I think the last major remaining problem is that you have to altogether ignore certain things in parsing. The simplest demo of this embedded comments (also <script>, <style>, andCDATA`), since you could have something like
<i> some <!-- secret</i> --> stuff </i>
which will throw off something like <i>(.*?)</i>.
There are ways around all these, of course. Once you’ve done so, and it is really quite a bit of effort, you’ll find that you have built yourself a real parser, completely with a lot of auxiliary logic, not just one pattern.
Even then you are only processing well-formed input strings. Error recovery and failing softly is an entirely different art.
This answer was added before it was known the the OP needed a solution for c++...

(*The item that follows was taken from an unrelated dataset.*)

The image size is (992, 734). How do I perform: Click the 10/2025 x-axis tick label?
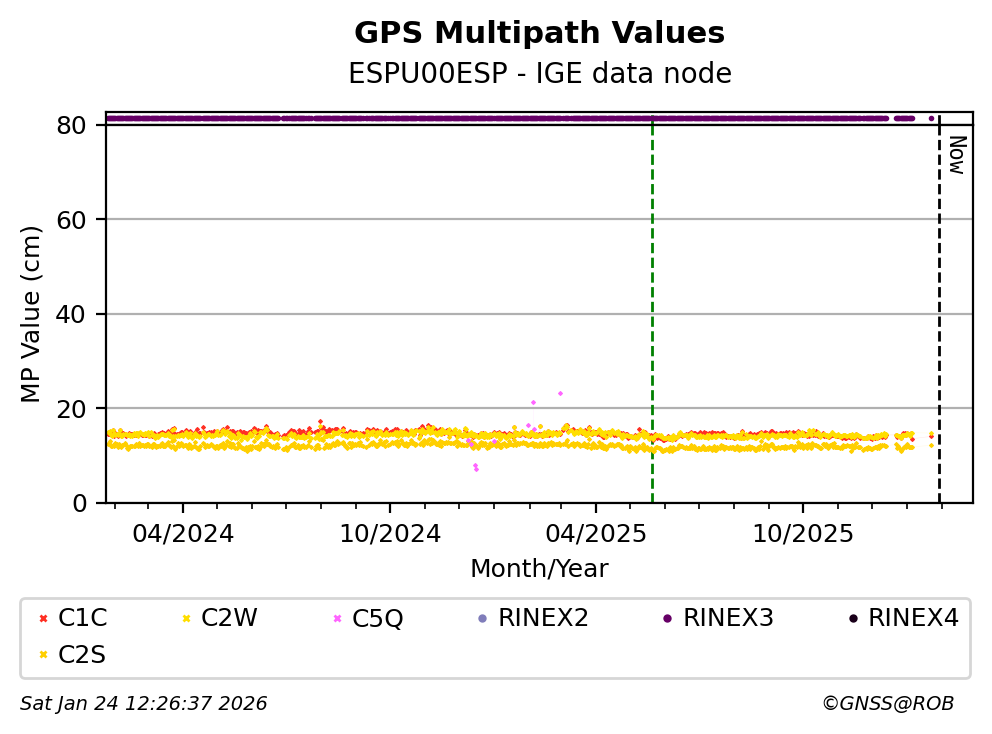click(x=803, y=534)
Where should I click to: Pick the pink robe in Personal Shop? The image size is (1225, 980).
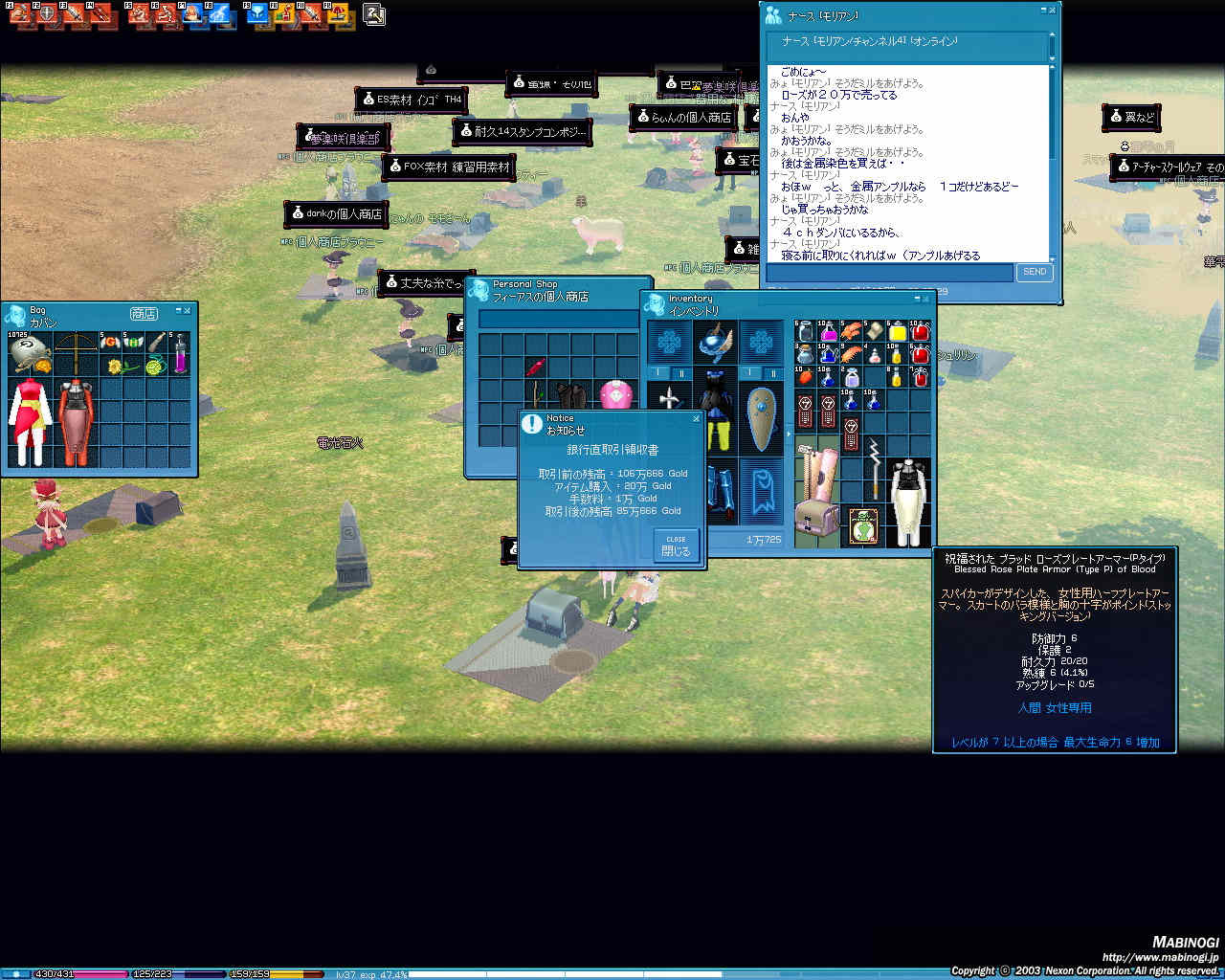(x=617, y=394)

Since using regex to parse html is technically wrong, I'll offer a better solution. You could use js to get the data and put it into a two dimensional array. I use jQuery in the example.
var data = [];
$('table tr').each(function(i, n){
var $tr = $(n);
data[i] = [];
$tr.find('td').text(function(j, text){
data[i].push(text);
});
});
jsfiddle of the example: http://jsfiddle.net/gislikonrad/twzM7/
EDIT
If you want a plain javascript way of doing this (not using jQuery), then this might be more for you:
var data = [];
var rows = document.getElementById('the_table').getElementsByTagName('tr');
for(var i = 0; i < rows.length; i++){
var d = rows[i].getElementsByTagName('td');
data[i] = [];
for(var j = 0; j < d.length; j++){
data[i].push(d[j].innerText);
}
}
Both these functions return the data the same way.